Data provided –
--

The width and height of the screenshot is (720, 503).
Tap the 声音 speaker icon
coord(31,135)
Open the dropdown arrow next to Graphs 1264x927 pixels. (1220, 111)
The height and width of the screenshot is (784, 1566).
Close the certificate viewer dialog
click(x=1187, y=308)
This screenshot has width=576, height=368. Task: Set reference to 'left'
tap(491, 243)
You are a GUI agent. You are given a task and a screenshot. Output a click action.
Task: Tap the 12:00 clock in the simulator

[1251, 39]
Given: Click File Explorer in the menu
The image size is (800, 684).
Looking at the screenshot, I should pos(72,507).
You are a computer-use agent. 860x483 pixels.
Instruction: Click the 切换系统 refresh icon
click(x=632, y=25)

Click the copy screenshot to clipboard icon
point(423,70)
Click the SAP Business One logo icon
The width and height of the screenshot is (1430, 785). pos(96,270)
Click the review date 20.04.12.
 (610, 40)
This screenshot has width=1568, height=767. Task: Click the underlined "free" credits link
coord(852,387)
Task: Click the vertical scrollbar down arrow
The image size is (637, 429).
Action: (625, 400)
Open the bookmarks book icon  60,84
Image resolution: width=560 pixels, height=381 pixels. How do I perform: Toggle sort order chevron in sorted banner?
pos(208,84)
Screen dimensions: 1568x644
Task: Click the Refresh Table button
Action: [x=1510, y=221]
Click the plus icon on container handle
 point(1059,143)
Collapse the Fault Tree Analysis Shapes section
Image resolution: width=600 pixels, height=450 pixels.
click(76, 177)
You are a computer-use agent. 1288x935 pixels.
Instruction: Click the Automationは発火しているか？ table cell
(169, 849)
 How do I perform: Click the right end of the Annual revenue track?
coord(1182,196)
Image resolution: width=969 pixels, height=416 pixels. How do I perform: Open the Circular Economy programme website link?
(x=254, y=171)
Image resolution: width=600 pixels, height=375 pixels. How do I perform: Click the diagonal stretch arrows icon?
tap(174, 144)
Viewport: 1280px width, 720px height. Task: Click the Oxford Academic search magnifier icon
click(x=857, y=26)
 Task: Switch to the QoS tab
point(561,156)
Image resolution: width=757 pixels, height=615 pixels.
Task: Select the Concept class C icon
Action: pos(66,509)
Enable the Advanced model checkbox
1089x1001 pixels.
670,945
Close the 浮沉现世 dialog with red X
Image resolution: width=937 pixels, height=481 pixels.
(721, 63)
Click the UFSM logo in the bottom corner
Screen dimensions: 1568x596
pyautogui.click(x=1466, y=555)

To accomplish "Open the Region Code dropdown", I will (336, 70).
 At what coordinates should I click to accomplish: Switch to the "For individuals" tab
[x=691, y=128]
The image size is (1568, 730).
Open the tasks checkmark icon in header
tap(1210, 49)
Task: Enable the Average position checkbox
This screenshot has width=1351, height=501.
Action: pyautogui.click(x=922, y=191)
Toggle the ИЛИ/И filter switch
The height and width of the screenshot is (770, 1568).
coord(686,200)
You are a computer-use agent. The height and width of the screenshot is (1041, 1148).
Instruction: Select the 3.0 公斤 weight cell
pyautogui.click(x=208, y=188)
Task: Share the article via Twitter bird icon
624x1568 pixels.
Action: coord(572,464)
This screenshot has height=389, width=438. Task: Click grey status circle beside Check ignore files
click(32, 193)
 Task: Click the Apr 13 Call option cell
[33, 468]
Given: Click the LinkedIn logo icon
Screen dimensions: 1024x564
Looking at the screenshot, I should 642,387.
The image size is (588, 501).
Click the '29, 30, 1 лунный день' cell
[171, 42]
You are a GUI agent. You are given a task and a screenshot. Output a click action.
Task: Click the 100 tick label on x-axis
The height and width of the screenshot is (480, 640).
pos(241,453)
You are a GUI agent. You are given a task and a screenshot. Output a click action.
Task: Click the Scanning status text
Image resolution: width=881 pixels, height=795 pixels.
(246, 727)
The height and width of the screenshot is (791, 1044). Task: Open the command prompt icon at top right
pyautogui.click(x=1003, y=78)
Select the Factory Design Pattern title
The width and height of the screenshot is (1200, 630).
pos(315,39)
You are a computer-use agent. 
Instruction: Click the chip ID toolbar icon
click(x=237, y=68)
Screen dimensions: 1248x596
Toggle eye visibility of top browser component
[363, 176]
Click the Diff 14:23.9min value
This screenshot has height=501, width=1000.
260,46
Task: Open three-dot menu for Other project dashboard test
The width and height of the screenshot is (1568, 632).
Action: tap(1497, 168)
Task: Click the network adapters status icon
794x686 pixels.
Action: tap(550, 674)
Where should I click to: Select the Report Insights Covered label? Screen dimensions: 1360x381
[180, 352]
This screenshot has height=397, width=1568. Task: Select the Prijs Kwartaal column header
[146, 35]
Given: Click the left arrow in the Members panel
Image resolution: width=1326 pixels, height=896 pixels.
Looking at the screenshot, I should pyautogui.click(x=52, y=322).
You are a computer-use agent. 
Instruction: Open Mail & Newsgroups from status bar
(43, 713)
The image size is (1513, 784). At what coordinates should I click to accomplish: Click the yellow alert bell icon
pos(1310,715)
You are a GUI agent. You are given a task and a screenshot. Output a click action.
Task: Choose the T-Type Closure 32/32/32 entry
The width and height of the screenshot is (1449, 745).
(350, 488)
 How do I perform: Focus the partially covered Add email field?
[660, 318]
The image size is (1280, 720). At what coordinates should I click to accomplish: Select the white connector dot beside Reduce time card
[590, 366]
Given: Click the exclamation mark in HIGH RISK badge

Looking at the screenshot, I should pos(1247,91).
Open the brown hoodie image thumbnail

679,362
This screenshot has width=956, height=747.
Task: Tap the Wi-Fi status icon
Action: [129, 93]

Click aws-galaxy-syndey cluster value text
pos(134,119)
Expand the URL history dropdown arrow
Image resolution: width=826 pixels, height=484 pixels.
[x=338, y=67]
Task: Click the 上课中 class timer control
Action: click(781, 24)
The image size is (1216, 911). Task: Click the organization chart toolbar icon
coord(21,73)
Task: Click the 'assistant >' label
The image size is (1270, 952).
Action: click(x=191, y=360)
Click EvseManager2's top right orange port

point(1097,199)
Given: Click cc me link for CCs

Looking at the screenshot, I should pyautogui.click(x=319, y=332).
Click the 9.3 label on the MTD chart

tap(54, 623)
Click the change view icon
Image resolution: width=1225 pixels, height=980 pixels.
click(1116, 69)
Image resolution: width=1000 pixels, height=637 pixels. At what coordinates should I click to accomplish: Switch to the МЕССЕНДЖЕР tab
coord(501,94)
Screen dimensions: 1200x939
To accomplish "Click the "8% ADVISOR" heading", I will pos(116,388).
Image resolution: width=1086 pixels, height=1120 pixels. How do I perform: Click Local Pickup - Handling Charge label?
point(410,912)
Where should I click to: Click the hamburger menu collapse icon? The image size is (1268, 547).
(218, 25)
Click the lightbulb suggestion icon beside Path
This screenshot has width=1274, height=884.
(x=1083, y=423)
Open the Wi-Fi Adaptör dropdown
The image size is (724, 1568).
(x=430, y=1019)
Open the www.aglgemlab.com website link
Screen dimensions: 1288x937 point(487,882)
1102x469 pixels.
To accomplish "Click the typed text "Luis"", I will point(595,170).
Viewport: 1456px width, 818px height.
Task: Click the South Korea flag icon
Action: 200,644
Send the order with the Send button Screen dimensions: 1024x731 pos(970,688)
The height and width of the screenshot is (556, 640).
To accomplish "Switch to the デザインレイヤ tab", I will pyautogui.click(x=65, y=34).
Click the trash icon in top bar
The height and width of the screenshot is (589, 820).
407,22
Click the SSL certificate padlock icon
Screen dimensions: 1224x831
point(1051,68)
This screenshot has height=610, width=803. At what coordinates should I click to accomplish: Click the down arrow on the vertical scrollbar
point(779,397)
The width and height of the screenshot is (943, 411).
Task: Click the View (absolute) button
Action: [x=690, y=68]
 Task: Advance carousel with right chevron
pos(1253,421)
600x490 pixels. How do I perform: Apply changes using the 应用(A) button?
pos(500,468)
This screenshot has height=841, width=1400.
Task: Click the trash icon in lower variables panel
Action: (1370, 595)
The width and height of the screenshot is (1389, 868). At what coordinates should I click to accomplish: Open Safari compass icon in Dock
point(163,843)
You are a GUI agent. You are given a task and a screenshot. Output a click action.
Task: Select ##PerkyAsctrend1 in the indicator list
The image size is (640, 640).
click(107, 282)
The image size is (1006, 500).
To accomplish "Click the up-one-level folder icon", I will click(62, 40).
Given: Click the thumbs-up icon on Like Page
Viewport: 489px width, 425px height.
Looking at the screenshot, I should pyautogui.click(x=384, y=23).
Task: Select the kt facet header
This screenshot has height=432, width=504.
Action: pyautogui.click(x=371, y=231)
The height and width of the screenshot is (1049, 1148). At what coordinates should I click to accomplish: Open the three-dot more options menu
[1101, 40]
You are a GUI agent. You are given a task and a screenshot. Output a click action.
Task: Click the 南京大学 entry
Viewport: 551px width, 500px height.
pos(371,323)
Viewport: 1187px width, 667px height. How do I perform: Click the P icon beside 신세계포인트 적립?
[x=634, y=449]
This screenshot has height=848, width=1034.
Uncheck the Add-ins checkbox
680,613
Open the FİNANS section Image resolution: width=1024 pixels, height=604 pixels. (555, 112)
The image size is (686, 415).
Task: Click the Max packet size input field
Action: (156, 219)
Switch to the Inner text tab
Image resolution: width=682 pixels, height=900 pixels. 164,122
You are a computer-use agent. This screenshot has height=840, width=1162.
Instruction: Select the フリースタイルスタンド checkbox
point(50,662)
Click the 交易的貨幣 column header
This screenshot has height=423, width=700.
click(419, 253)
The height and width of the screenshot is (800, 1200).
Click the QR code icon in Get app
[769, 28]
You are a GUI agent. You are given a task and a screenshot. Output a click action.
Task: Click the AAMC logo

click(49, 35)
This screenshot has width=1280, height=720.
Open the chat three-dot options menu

--

Required work –
Identify the lines in the records above that contain the word "entry", then state how many there are and nothing more.

Your solution –
2